Co-writing a paper, especially beyond one or two co-authors, can become a protracted process. If, on top of that, you try to have multiple feedback cycles (as we recommend), co-authoring a paper can feel like swimming in molasses. This brief post describes how the most effective PhD students I know handle this kind of feedback situation.

See if this scenario sounds familiar. You send out an outline or a draft of your paper to your five co-authors, and then wait, and wait… and wait until everyone can finally look at it and tell you something. You make some corrections, then send it back to them. And wait again. Months pass, but you don’t know how many more iterations like this will be needed to finish the d%$&ed paper. You start wondering if the paper will ever be submitted… let alone accepted and published.

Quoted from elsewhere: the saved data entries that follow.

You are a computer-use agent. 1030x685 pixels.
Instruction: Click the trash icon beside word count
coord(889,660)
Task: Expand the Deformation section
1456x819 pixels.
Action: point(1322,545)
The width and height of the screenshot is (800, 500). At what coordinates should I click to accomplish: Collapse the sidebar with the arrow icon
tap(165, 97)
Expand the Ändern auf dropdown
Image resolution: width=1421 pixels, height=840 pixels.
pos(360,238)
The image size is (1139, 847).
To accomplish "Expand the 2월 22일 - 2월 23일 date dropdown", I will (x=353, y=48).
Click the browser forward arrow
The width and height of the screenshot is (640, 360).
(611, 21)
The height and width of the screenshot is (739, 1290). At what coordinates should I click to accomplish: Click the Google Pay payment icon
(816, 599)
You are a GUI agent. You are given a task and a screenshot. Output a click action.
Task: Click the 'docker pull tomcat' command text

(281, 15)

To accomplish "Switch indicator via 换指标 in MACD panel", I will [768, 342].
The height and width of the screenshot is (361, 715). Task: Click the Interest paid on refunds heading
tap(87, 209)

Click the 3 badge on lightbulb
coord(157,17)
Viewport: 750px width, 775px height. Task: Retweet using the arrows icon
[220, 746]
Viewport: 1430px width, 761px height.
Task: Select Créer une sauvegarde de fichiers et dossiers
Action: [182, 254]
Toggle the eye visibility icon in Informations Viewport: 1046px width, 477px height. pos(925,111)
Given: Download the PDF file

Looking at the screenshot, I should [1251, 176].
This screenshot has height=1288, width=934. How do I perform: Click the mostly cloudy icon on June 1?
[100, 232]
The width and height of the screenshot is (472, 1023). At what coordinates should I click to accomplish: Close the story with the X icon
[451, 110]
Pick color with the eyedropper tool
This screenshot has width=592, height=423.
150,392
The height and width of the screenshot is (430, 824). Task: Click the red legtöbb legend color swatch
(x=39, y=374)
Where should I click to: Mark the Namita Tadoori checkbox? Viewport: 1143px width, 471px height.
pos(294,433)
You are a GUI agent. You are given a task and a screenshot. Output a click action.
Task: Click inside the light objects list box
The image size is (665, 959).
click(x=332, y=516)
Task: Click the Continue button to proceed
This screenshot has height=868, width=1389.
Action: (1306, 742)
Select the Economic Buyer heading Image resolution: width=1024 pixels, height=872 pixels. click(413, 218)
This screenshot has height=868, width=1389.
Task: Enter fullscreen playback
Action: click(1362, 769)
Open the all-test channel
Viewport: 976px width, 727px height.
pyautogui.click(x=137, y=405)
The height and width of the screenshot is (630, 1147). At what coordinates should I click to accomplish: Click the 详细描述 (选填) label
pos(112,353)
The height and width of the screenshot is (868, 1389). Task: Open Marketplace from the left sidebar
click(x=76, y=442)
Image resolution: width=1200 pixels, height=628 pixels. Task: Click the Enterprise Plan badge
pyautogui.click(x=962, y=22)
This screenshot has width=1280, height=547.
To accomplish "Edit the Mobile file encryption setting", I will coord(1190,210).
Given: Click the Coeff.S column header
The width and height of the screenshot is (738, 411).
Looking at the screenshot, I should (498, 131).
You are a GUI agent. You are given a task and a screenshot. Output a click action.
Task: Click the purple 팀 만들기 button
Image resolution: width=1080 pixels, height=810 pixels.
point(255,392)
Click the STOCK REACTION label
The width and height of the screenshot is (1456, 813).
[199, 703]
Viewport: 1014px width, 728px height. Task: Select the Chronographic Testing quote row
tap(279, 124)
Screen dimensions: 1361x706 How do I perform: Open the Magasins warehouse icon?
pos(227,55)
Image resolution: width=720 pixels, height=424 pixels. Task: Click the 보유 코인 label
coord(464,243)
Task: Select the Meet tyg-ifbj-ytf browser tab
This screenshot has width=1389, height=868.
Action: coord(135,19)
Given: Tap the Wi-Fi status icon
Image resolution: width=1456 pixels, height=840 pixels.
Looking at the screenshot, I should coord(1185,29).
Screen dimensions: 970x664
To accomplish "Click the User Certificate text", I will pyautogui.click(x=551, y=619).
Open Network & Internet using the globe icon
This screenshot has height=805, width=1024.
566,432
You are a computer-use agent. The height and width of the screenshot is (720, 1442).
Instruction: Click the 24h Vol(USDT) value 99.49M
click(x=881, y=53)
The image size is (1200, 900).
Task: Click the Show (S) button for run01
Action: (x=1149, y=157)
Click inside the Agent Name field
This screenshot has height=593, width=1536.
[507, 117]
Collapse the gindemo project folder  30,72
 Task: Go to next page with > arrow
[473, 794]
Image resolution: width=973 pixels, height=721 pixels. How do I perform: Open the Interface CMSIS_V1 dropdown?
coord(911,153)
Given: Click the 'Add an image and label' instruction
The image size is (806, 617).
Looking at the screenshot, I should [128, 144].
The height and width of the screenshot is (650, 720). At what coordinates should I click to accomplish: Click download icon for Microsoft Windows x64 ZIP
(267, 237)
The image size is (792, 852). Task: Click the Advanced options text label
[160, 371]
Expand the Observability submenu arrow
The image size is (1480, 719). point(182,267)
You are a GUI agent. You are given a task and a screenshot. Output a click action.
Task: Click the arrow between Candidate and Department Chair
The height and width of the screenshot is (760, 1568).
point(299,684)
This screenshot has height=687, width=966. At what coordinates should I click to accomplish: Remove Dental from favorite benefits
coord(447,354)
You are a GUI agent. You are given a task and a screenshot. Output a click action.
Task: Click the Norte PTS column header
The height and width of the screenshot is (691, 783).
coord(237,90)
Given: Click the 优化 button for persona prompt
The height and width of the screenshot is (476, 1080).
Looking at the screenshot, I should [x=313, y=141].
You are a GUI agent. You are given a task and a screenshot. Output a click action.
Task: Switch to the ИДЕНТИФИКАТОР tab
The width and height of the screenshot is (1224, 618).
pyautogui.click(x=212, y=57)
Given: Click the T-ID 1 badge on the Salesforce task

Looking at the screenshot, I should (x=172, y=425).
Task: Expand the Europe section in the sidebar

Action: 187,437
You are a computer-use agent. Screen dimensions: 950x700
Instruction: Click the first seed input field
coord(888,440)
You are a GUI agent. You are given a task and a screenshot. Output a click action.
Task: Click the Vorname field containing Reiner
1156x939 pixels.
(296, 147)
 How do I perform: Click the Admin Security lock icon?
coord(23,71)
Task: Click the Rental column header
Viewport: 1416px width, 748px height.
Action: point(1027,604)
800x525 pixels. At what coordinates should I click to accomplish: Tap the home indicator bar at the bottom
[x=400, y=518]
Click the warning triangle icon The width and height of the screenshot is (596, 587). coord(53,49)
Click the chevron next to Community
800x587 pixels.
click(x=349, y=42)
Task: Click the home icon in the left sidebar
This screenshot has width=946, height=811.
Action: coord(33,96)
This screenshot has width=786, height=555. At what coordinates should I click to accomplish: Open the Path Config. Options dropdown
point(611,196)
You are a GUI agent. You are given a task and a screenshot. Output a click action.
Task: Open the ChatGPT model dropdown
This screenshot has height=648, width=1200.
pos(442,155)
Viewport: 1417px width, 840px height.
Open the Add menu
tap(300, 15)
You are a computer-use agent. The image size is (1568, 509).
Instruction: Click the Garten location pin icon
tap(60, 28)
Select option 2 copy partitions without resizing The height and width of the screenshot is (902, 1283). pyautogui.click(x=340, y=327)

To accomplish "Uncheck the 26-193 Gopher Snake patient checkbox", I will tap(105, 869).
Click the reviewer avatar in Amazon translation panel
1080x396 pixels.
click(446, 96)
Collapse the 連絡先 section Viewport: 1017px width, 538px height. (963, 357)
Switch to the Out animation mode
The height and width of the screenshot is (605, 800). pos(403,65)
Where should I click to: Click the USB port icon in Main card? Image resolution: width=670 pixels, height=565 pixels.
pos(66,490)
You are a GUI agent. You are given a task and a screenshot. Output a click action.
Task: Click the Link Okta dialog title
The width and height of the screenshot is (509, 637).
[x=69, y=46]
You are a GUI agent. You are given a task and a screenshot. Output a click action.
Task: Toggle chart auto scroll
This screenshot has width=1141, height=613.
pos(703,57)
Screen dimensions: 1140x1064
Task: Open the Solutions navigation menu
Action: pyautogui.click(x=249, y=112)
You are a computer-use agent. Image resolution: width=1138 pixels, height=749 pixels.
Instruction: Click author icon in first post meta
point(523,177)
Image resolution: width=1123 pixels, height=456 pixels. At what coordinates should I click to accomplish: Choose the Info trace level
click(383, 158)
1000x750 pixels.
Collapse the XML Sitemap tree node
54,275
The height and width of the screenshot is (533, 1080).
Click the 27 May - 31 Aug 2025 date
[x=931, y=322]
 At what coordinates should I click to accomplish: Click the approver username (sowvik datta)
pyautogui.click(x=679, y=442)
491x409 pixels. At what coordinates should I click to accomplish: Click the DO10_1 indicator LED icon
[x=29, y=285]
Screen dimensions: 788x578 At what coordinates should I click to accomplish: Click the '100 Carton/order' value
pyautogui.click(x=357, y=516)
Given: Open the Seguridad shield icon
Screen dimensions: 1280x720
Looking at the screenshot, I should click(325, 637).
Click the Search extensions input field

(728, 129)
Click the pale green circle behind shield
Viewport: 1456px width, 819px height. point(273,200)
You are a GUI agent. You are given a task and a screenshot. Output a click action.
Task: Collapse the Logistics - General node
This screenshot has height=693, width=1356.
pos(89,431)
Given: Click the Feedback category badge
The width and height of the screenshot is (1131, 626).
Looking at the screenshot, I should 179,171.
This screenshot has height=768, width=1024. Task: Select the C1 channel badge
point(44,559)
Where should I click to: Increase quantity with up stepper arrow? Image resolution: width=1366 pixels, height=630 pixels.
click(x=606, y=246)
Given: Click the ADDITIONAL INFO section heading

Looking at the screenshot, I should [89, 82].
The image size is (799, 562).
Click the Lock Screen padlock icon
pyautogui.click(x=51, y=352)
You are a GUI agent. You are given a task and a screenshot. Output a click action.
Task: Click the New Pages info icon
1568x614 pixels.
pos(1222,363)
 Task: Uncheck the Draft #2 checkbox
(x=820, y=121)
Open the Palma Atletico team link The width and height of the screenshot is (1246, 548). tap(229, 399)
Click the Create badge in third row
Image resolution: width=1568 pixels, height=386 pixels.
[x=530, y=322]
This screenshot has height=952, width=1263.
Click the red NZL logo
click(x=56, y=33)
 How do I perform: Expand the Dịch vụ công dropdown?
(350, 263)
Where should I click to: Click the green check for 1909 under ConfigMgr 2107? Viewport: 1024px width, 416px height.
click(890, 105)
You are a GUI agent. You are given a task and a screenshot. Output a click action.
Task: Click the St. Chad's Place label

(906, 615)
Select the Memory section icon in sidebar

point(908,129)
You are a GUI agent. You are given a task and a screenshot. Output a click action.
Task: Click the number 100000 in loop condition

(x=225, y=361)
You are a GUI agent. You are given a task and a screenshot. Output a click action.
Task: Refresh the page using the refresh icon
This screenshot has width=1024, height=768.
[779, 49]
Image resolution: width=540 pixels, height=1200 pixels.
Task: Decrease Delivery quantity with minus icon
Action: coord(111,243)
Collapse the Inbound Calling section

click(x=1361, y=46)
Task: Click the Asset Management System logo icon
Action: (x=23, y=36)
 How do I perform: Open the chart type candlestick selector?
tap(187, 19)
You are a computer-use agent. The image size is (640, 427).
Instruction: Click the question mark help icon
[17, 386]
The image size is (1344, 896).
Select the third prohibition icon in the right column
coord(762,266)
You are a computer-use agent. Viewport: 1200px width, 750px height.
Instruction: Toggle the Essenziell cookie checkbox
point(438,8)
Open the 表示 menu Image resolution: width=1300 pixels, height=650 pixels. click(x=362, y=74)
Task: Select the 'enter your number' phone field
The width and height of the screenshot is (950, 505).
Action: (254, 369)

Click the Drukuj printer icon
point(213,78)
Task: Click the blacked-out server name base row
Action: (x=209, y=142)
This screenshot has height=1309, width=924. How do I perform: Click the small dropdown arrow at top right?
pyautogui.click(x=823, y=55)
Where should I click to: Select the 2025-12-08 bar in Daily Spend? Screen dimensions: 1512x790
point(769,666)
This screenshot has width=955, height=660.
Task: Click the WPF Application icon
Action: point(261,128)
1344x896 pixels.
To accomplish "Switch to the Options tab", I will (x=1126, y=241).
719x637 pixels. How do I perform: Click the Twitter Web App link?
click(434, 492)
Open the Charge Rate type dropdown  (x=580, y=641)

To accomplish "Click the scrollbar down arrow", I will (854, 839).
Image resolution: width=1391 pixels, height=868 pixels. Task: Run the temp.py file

To ameliorate this problem, when sending out your materials give people the option to provide feedback (and say how and about what you expect feedback, with a clear but reasonable deadline), but also lay out the next steps you’ll take if there is no feedback (also with a clear timeline). This means their feedback is not a checkpoint that needs to happen before the process continues. You will feel less stalled by others, and co-authors will still feel included in the process (probably, also relieved to know that things will progress even if they cannot contribute at this particular moment).

I recently heard this tactic given a name, and suddenly realized that I had been using it for years… and that the more effective doctoral students I know were using it to deal with my (sometimes erratic) feedback response times. Try it out in your collaborations and give people the option to tell you if they were bothered by it, or felt included and relieved. YMMV!

Was this quick technique useful? Was it obvious? Do you appreciate more this kind of tiny advice, or the longer, well-researched pieces? Let us know in the comments section below! (or leave a voice message)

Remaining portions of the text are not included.